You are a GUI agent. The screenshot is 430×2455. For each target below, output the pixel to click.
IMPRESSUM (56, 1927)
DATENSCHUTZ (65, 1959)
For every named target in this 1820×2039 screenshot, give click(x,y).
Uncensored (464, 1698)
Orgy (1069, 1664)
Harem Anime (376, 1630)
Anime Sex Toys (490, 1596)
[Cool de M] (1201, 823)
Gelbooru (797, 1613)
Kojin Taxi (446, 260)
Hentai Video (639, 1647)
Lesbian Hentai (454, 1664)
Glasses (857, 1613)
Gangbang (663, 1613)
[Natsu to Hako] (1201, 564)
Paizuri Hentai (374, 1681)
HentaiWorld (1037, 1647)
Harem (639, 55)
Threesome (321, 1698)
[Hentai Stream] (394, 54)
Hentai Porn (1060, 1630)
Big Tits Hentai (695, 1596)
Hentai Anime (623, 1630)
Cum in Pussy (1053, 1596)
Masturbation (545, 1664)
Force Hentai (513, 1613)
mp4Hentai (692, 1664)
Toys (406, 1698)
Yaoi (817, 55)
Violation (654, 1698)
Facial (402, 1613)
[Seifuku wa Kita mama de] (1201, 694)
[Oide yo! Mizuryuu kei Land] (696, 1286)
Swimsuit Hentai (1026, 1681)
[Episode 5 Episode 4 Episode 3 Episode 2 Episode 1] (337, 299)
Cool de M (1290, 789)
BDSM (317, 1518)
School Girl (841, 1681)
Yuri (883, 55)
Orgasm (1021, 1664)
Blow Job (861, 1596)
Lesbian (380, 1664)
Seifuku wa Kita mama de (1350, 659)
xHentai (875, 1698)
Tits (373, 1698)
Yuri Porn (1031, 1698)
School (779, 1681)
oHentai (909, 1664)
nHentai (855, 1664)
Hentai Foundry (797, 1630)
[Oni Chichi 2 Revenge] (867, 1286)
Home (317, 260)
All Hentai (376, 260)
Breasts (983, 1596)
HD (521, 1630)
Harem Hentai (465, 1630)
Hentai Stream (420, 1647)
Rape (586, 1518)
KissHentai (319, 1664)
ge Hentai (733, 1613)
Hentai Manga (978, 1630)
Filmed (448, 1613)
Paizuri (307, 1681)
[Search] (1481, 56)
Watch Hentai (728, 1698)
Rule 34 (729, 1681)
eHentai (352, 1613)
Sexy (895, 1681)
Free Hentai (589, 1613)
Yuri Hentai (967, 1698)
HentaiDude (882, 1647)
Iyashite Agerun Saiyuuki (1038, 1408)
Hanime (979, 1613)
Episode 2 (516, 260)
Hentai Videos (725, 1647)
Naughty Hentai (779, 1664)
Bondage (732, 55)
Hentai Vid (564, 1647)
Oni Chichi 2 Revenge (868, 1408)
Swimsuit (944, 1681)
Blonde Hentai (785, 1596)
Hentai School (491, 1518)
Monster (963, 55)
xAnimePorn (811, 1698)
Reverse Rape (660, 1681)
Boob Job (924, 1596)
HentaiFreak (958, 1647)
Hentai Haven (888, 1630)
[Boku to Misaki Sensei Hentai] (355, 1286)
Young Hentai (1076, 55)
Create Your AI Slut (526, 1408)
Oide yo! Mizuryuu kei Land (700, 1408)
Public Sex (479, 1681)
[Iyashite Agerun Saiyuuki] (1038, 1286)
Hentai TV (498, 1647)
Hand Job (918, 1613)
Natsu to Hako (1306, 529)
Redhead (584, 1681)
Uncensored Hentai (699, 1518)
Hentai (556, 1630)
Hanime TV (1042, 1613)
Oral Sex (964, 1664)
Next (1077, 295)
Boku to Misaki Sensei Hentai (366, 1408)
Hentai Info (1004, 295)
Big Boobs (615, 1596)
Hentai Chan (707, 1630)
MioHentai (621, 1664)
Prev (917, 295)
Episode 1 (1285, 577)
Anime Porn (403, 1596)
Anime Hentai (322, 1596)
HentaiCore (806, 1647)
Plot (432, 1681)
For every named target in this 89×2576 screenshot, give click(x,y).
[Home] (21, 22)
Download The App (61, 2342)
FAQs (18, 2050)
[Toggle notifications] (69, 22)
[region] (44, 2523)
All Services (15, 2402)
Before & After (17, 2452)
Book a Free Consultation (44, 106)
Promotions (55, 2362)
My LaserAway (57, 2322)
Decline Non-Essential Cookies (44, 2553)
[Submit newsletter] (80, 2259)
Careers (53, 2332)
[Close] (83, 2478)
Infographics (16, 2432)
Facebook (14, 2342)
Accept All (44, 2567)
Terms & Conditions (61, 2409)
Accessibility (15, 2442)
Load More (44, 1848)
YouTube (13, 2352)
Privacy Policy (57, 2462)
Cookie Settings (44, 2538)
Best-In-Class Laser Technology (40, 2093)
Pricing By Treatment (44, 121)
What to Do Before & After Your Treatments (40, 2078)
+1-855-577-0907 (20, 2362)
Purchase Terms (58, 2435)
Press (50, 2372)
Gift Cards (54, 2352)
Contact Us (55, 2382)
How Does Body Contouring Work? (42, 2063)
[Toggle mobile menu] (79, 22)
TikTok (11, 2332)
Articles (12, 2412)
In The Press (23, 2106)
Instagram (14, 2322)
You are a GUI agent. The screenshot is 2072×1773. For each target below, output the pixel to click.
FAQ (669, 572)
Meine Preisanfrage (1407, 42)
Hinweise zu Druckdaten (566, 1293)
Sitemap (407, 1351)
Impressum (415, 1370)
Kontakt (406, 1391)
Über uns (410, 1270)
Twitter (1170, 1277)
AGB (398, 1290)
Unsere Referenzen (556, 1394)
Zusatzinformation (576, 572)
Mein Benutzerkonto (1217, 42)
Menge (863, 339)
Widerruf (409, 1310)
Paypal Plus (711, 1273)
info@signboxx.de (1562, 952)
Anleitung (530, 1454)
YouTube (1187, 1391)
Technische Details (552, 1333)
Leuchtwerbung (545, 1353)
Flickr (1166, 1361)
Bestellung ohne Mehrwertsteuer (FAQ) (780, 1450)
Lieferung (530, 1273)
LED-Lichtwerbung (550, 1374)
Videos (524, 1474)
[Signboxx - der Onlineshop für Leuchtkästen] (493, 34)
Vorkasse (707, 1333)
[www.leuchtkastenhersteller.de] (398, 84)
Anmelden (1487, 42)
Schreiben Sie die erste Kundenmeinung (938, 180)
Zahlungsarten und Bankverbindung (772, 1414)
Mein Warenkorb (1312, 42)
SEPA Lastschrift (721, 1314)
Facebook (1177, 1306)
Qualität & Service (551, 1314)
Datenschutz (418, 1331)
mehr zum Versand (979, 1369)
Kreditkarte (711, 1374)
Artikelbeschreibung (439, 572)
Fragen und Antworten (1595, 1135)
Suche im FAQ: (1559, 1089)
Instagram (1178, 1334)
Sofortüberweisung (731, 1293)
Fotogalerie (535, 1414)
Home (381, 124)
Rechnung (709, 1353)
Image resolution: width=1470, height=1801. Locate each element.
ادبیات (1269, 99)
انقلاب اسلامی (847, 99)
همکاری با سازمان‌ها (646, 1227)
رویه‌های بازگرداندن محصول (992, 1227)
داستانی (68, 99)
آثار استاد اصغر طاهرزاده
___
*Task to complete*.
Please copy out every entry exactly, with nothing omitted.

*Response to the task*.
You are a GUI agent. The screenshot is 430×2455. For each target below, output the pixel to click.
IMPRESSUM (56, 1927)
DATENSCHUTZ (65, 1959)
For every named target in this 1820×2039 screenshot, give click(x,y).
Uncensored (464, 1698)
Orgy (1069, 1664)
Harem Anime (376, 1630)
Anime Sex Toys (490, 1596)
[Cool de M] (1201, 823)
Gelbooru (797, 1613)
Kojin Taxi (446, 260)
Hentai Video (639, 1647)
Lesbian Hentai (454, 1664)
Glasses (857, 1613)
Gangbang (663, 1613)
[Natsu to Hako] (1201, 564)
Paizuri Hentai (374, 1681)
HentaiWorld (1037, 1647)
Harem (639, 55)
Threesome (321, 1698)
[Hentai Stream] (394, 54)
Hentai Porn (1060, 1630)
Big Tits Hentai (695, 1596)
Hentai Anime (623, 1630)
Cum in Pussy (1053, 1596)
Masturbation (545, 1664)
Force Hentai (513, 1613)
mp4Hentai (692, 1664)
Toys (406, 1698)
Yaoi (817, 55)
Violation (654, 1698)
Facial (402, 1613)
[Seifuku wa Kita mama de] (1201, 694)
[Oide yo! Mizuryuu kei Land] (696, 1286)
Swimsuit Hentai (1026, 1681)
[Episode 5 Episode 4 Episode 3 Episode 2 Episode 1] (337, 299)
Cool de M (1290, 789)
BDSM (317, 1518)
School Girl (841, 1681)
Yuri (883, 55)
Orgasm (1021, 1664)
Blow Job (861, 1596)
Lesbian (380, 1664)
Seifuku wa Kita mama de (1350, 659)
xHentai (875, 1698)
Tits (373, 1698)
Yuri Porn (1031, 1698)
School (779, 1681)
oHentai (909, 1664)
nHentai (855, 1664)
Hentai Foundry (797, 1630)
[Oni Chichi 2 Revenge] (867, 1286)
Home (317, 260)
All Hentai (376, 260)
Breasts (983, 1596)
HD (521, 1630)
Harem Hentai (465, 1630)
Hentai Stream (420, 1647)
Rape (586, 1518)
KissHentai (319, 1664)
ge Hentai (733, 1613)
Hentai Manga (978, 1630)
Filmed (448, 1613)
Paizuri (307, 1681)
[Search] (1481, 56)
Watch Hentai (728, 1698)
Rule 34 (729, 1681)
eHentai (352, 1613)
Sexy (895, 1681)
Free Hentai (589, 1613)
Yuri Hentai (967, 1698)
HentaiDude (882, 1647)
Iyashite Agerun Saiyuuki (1038, 1408)
Hanime (979, 1613)
Episode 2 (516, 260)
Hentai Videos (725, 1647)
Naughty Hentai (779, 1664)
Bondage (732, 55)
Hentai Vid (564, 1647)
Oni Chichi 2 Revenge (868, 1408)
Swimsuit (944, 1681)
Blonde Hentai (785, 1596)
Hentai School (491, 1518)
Monster (963, 55)
xAnimePorn (811, 1698)
Reverse Rape (660, 1681)
Boob Job (924, 1596)
HentaiFreak (958, 1647)
Hentai Haven (888, 1630)
[Boku to Misaki Sensei Hentai] (355, 1286)
Young Hentai (1076, 55)
Create Your AI Slut (526, 1408)
Oide yo! Mizuryuu kei Land (700, 1408)
Public Sex (479, 1681)
[Iyashite Agerun Saiyuuki] (1038, 1286)
Hentai TV (498, 1647)
Hand Job (918, 1613)
Natsu to Hako (1306, 529)
Redhead (584, 1681)
Uncensored Hentai (699, 1518)
Hentai (556, 1630)
Hanime TV (1042, 1613)
Oral Sex (964, 1664)
Next (1077, 295)
Boku to Misaki Sensei Hentai (366, 1408)
Hentai Info (1004, 295)
Big Boobs (615, 1596)
Hentai Chan (707, 1630)
MioHentai (621, 1664)
Prev (917, 295)
Episode 1 (1285, 577)
Anime Porn (403, 1596)
Anime Hentai (322, 1596)
HentaiCore (806, 1647)
Plot (432, 1681)
For every named target in this 89×2576 screenshot, give click(x,y).
[Home] (21, 22)
Download The App (61, 2342)
FAQs (18, 2050)
[Toggle notifications] (69, 22)
[region] (44, 2523)
All Services (15, 2402)
Before & After (17, 2452)
Book a Free Consultation (44, 106)
Promotions (55, 2362)
My LaserAway (57, 2322)
Decline Non-Essential Cookies (44, 2553)
[Submit newsletter] (80, 2259)
Careers (53, 2332)
[Close] (83, 2478)
Infographics (16, 2432)
Facebook (14, 2342)
Accept All (44, 2567)
Terms & Conditions (61, 2409)
Accessibility (15, 2442)
Load More (44, 1848)
YouTube (13, 2352)
Privacy Policy (57, 2462)
Cookie Settings (44, 2538)
Best-In-Class Laser Technology (40, 2093)
Pricing By Treatment (44, 121)
What to Do Before & After Your Treatments (40, 2078)
+1-855-577-0907 (20, 2362)
Purchase Terms (58, 2435)
Press (50, 2372)
Gift Cards (54, 2352)
Contact Us (55, 2382)
How Does Body Contouring Work? (42, 2063)
[Toggle mobile menu] (79, 22)
TikTok (11, 2332)
Articles (12, 2412)
In The Press (23, 2106)
Instagram (14, 2322)
You are a GUI agent. The screenshot is 2072×1773. For each target below, output the pixel to click.
FAQ (669, 572)
Meine Preisanfrage (1407, 42)
Hinweise zu Druckdaten (566, 1293)
Sitemap (407, 1351)
Impressum (415, 1370)
Kontakt (406, 1391)
Über uns (410, 1270)
Twitter (1170, 1277)
AGB (398, 1290)
Unsere Referenzen (556, 1394)
Zusatzinformation (576, 572)
Mein Benutzerkonto (1217, 42)
Menge (863, 339)
Widerruf (409, 1310)
Paypal Plus (711, 1273)
info@signboxx.de (1562, 952)
Anleitung (530, 1454)
YouTube (1187, 1391)
Technische Details (552, 1333)
Leuchtwerbung (545, 1353)
Flickr (1166, 1361)
Bestellung ohne Mehrwertsteuer (FAQ) (780, 1450)
Lieferung (530, 1273)
LED-Lichtwerbung (550, 1374)
Videos (524, 1474)
[Signboxx - der Onlineshop für Leuchtkästen] (493, 34)
Vorkasse (707, 1333)
[www.leuchtkastenhersteller.de] (398, 84)
Anmelden (1487, 42)
Schreiben Sie die erste Kundenmeinung (938, 180)
Zahlungsarten und Bankverbindung (772, 1414)
Mein Warenkorb (1312, 42)
SEPA Lastschrift (721, 1314)
Facebook (1177, 1306)
Qualität & Service (551, 1314)
Datenschutz (418, 1331)
mehr zum Versand (979, 1369)
Kreditkarte (711, 1374)
Artikelbeschreibung (439, 572)
Fragen und Antworten (1595, 1135)
Suche im FAQ: (1559, 1089)
Instagram (1178, 1334)
Sofortüberweisung (731, 1293)
Fotogalerie (535, 1414)
Home (381, 124)
Rechnung (709, 1353)
Image resolution: width=1470, height=1801. Locate each element.
ادبیات (1269, 99)
انقلاب اسلامی (847, 99)
همکاری با سازمان‌ها (646, 1227)
رویه‌های بازگرداندن محصول (992, 1227)
داستانی (68, 99)
آثار استاد اصغر طاهرزاده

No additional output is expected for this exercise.